*EXERCISE DESCRIPTION*.
Of the material below, the lines to be retyped are those from the line containing "Where should I" through the line containing "Switch to 虚拟币钱包提币 tab", inclusive; reproduce them exactly.

*INFORMATION SUPPLIED*.

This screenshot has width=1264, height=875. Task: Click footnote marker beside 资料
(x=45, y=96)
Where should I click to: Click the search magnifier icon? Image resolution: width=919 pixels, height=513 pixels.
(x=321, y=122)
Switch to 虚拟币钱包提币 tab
* * *
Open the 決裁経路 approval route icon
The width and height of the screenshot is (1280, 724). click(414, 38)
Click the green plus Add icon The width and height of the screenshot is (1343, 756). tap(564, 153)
...
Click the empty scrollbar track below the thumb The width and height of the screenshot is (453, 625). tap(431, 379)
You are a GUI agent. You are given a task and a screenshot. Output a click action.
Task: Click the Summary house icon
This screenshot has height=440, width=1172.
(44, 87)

*WRITTEN RESPONSE*.
Where should I click to: Click the search magnifier icon? Image resolution: width=919 pixels, height=513 pixels.
(x=321, y=122)
Switch to 虚拟币钱包提币 tab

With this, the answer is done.